Posted on March 27, 2015


A couple available rejection rates for restraining order petitions filed with the courts were scrutinized in the last post. Those rates, based on news reports out of Colorado (1998) and Connecticut (2014) were high: roughly 82% (lowball calculation) and 72%, respectively. That’s how many restraining order petitions may be denied or dismissed by our courts. They’re either rejected at first glance, or they’re preliminarily approved and then vacated on review.

They’re judged to be stinky.

Yesterday, I came across this: “Many abuse victims request protection orders then have them dismissed” (March 26, 2015). How many? Almost half (in the cited county, anyhow).

The headline and slant of the story pain me, and I’m compelled to comment on them before broaching the meat of the article.

Note that the typical journalistic bias is in evidence: accusers are termed “abuse victims.” This bias accounts significantly for why the bad odor of the restraining order process is obscured. It stinks, too—of Glade aerosol.

My criticism may seem cold—many accusers assuredly are abuse victims—but a journalist’s brief is to report what he’s investigated, and it’s a safe bet that the “many abuse victims” referenced in the headline aren’t people whose cases the writer looked into. At all. He assumes they’re “abuse victims,” apparently because why else would they have claimed to be?

This is smelly news reporting, and Journalism 101 urges a revision: “Many who are granted protection orders then have them dismissed.” There’s a difference, and the journalist who doesn’t discern that difference is in the wrong line of work.

The writer also begins his story with an account of a woman who’d obtained a protection order against her husband only to be subsequently shot to death by that husband. Then the reader is informed:

Though [the homicide victim] had not asked for her protection order to be dismissed, many other victims do and some of them end up coming back and asking for additional protection orders.

In other words, the reported tragedy has absolutely nothing to do with people who “request protection orders then have them dismissed.” I studied journalism in high school under the tutelage of a man who was the real deal, so lurid and careless journalism offends me.

What do we know from what’s related by Matt Elofson, the crime and courts reporter for Alabama’s Dothan Eagle? We know people apply for restraining orders, get them, and then reconsider (and sometimes re-reconsider). And we know that one person, who never reconsidered the restraining order she was granted, was fatally shot (possibly as a consequence of seeking the state’s protection). These are facts; the rest is rhetoric and specious connections, which are journalistic no-nos.

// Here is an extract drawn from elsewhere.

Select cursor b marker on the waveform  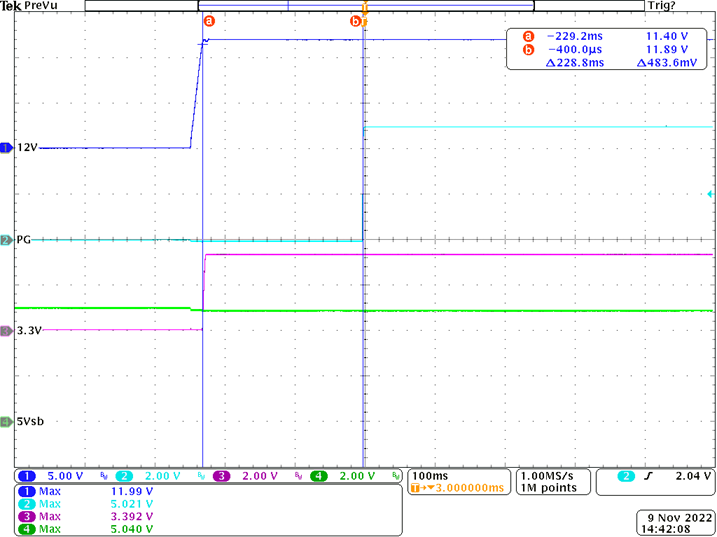click(x=355, y=21)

The reportage of Mr. Elofson’s that isn’t corrupt, however, is telling.

Roughly 40 percent of the petitions for protection from abuse filed in Houston County over the past year were dismissed upon request of the victim.

Houston County Circuit Clerk Carla Woodall said 223 petitions for protection from abuse were filed in Houston County from March 2014 to March of this year. She said 90 of the 223 petitions were later dismissed upon request by the victim.

For “victim,” substitute “petitioner” (pretend, in other words, that it’s a news story that’s been quoted) and then note that it says nearly half of orders that are approved and finalized are afterwards withdrawn by their petitioners.

Nearly half.

Here’s what a journalist (somewhere, someday) should observe: Most restraining orders are denied or dismissed by our courts, and an arresting proportion of those that aren’t denied or dismissed are withdrawn. That’s a whole lot of “sound and fury signifying nothing” except a whole lot of misery for a whole lot of accused people.

This, furthermore, ignores that a majority of orders that are approved and not withdrawn may be false.

We’re not allowed to call the restraining order process a farce, because—as Mr. Elofson reminds us—sometimes people who procure restraining orders are legitimately at risk.

How, though, does Mr. Elofson remind us that restraining orders are necessary and vital to the protection of women? He reminds us by citing an instance in which a restraining order may have gotten its petitioner killed.